On top of that, the two-minute interruption notification by AWS before spot termination may leave the application unavailable, breaching the uptime SLA, and therefore directly impacting the company’s business.
“After thorough research, we came to realize that reliably managing spot instances is a massive automation challenge for us,” said Pradeep Thangavel, Engineering Manager
Elastigroup by Spot – Spot Automation Solution
In order to address the given challenges, Freshworks was looking for a fully managed Spot automation solution that will answer the company’s requirements.
When the SRE team was introduced to Elastigroup by Spot, they were impressed with the fact that it easily integrated with the frameworks they were using, and the migration was a ‘one-time setup’.

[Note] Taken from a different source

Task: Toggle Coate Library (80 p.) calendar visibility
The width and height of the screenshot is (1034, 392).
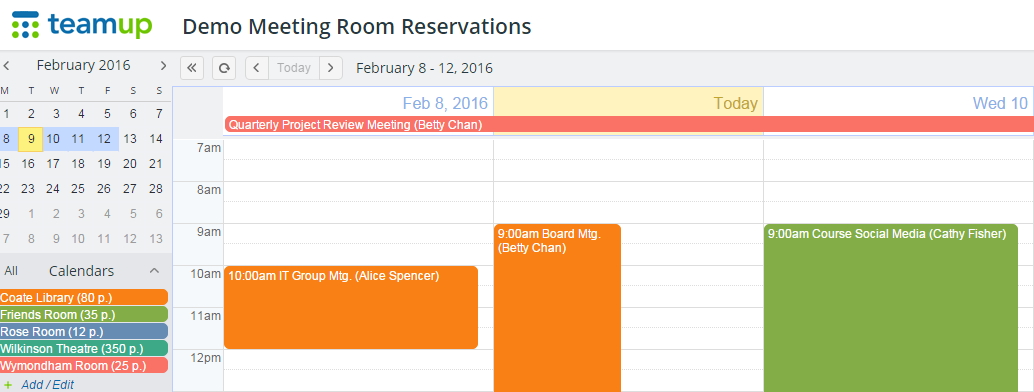Action: point(84,298)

Elastigroup by Spot for AWS is a SaaS platform that provisions, manages, and scales compute infrastructure and saves up to 80% on the cloud-compute costs, by reliably leveraging spot instances for the EC2 workloads.
In the integration with Opsworks, the SRE team performed a direct mapping between Elastigroup by Spot to the Opsworks layers. Every Opsworks layer, which is comprised of hundreds of EC2 instances, is directly mapped to a dedicated Elastigroup.
“Each of our R&D teams operates on a separate individual framework, and luckily the integration between Spot and our workloads on Opsworks, EKS, and Rancher, was seamless,” quoted Pradeep
Handling Spot Interruptions:
“In most cases, Spot was able to predict an interruption 15 minutes prior to AWS’ notification and immediately scheduled the EC2 Spot Instance for replacement, and in edge cases, we were even notified 20 minutes in advance,” said Pradeep
When the SRE team first designed the company’s cloud architecture, they took into consideration many factors in order to provide support for scaling EC2 instances, thus adding several layers of elasticity to their infrastructure when running on spot instances.
Freshworks’ cloud workloads were ideal candidates to run on spot instances due to the fact that 90% of them are stateless applications that may handle interruptions.
Apart from that, the SRE team has dedicated a lot of time and effort in adjusting their startup and shutdown scripts to properly drain and disconnect the EC2 instances from the load balancer, and in parallel, already spin up a new EC2 instance with the same configuration.
The smooth scaling mechanism provided them with a comfortable headroom to handle and tolerate Spot interruptions.
Spot was founded in 2015 and is thriving to revolutionize the way companies manage and orchestrate their cloud-compute workloads in the cloud.
Spot was a natural choice for Freshworks due to the fact that Spot commits to a 99.9% uptime SLA, and this directly addressed the SRE team’s challenge in ensuring a 99.8% uptime SLA of Freshworks’ applications.
On top of that, Elastigroup’s ‘Fall-back to On-Demand’ feature ensures a highly available cluster by falling back to an On-demand instance, in cases where the spot market is unstable, or unavailable for that instance type.
“Our Journey with Spot started in 2016 with a small PoC, and as our confidence in the platform grew stronger, we gradually on-boarded more AWS accounts, and today we are running hundreds of EC2 instances across several AWS accounts with Elastigroup by Spot,” said Pradeep
Immediate Cost reduction and visibility:
After the initial workload migration to Elastigroup, the SRE team immediately observed a massive reduction in their cloud-compute spending, with an average of 65% in savings, as opposed to running solely with On-demand instances for the instances that have been migrated so far
In addition to that, the Elastigroup dashboard provided them with deeper visibility into their cloud-compute costs, thereby allowing them to stay on top of their spending at any given time.